I was six years old when the war ended in 1945, so my memories are few and arise in no particular order. I remember hearing news reports on the radio that were datelined "Moscow"-- but I confused Moscow with Bosco, a brand of chocolate syrup popular in the 1940s. I remember that the floor of our kitchen was disfigured with an infinite number of black marks -- there was a shortage of rubber and the improvised synthetic soles disintegrated and left nasty stains. My mother said, "We'll wait until the war is over to replace the linoleum." Many commodities were in short supply: instead of butter there was a white oleomargerine into which a packet of orange food color was mashed to simulate a credible yellow. There were ration books and ration stamps for gasoline and sugar and coffee and greens. My mother was furious that Mr. Lerner, who owned the fruit and vegetable shop on 18th Avenue, sold black-market lettuces from the back of his store. A bus driver was rude to a passenger; my mother said: "all the decent young men are overseas." We all saved our nickels and brought money to school to buy war bonds. Following government advice, my father dug up his carefully tended lawn and planted a "victory garden" of vegetables. There were frequent blackouts: my father's friend Jack Patent sported a white hard hat because he was a warden. My Uncle Dan, a major in the Army Air Corps, came home from the Burma border for a thirty-day furlough and showed me his captured German Luger. We received air mail letters from him and from other soldiers with details blacked out by military censors. I complained to my mother: "Mrs. Callery (my first grade teacher) isn't nice to me." My mother said, "You have to forgive her; she's lost four of her boys in the war." Lost? Four of her boys? I did not understand. On a sunny spring day in 1945, we heard on the radio that President Roosevelt was dead; my mother sat on the stoop and cried. And in August of that same year, when our family was visiting someone on a lake somewhere, all of a sudden the adults who had motor boats were zooming back and forth and shouting and laughing. I asked what was happening and my father said, "the war is over."
Uncle Jack's tank was demolished by German cannon fire and he was the crew's only survivor. He lived with shrapnel and with pain until the age of ninety-one. Cousin Saul's older brother was killed in New Guinea, but Sarah, his mother, "knew" that he was alive and waited for the knock on the door or the telephone call until the end of her days.
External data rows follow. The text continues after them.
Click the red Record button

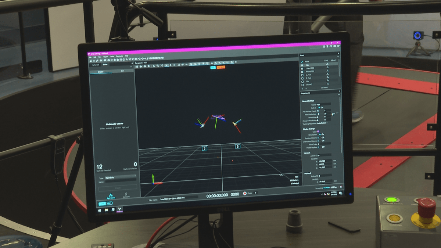[245, 193]
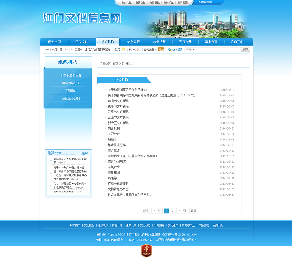
Task: Open 机构职能和设置 in the sidebar menu
Action: [x=71, y=75]
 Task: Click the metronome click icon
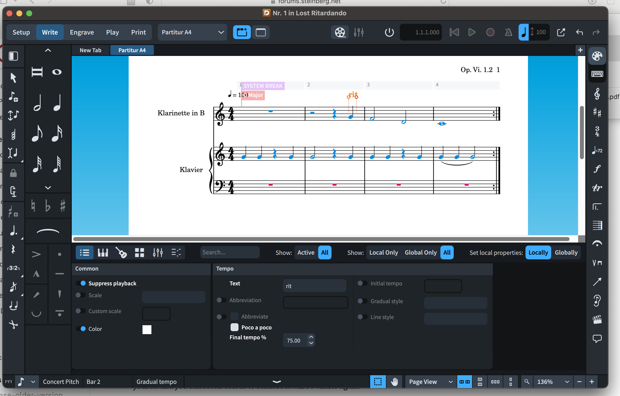[508, 32]

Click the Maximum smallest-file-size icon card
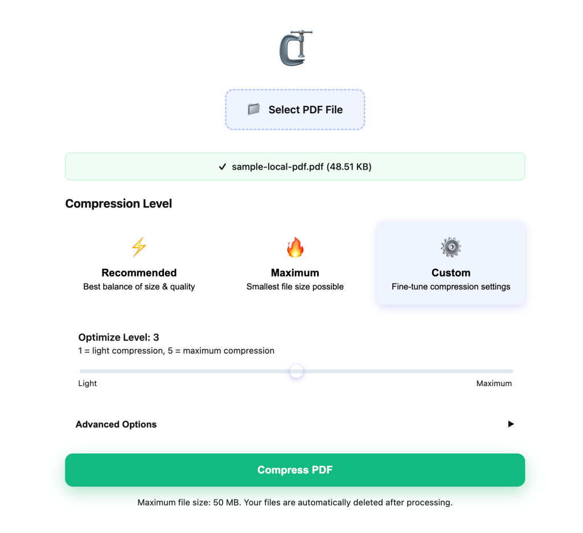295,263
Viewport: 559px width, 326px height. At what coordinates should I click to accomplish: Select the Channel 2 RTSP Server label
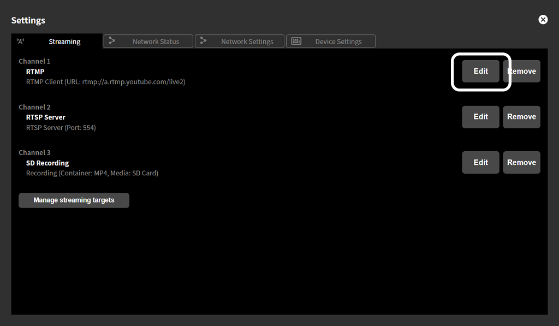pyautogui.click(x=45, y=117)
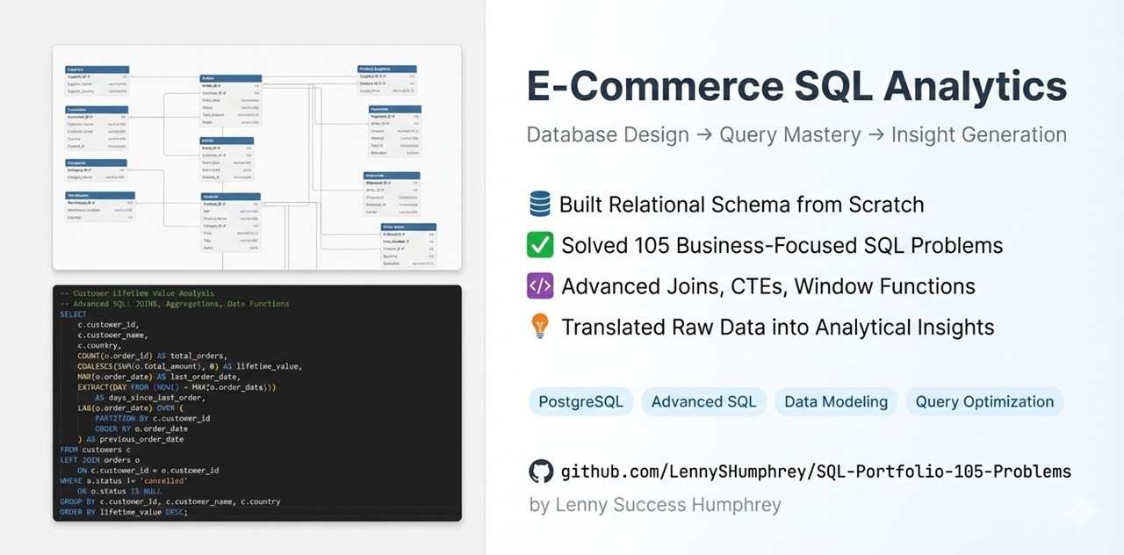Screen dimensions: 1124x555
Task: Click the blue database stack icon
Action: [540, 205]
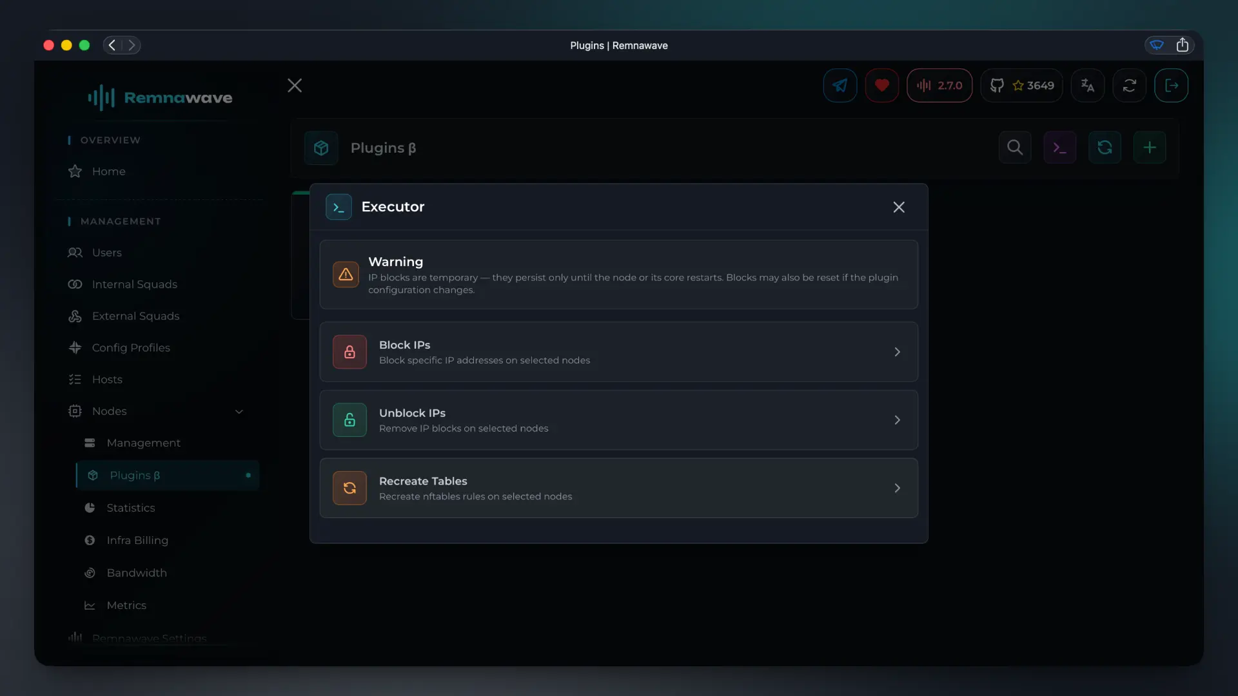1238x696 pixels.
Task: Go to Users in sidebar
Action: tap(107, 253)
Meanwhile, the poor fellow's bones lay bleaching at Buna or some other long-forgotten field of battle. Before the war, my mother told me, we used to receive mail from the old country -- from the many members of the Chafetz and Tomaszewski and Middlebank and Hessel families who had stayed behind. "But after the war, nothing."
Can we, even now, bear to imagine what became of all those Malkas and Rifkas and Levs and Mendels?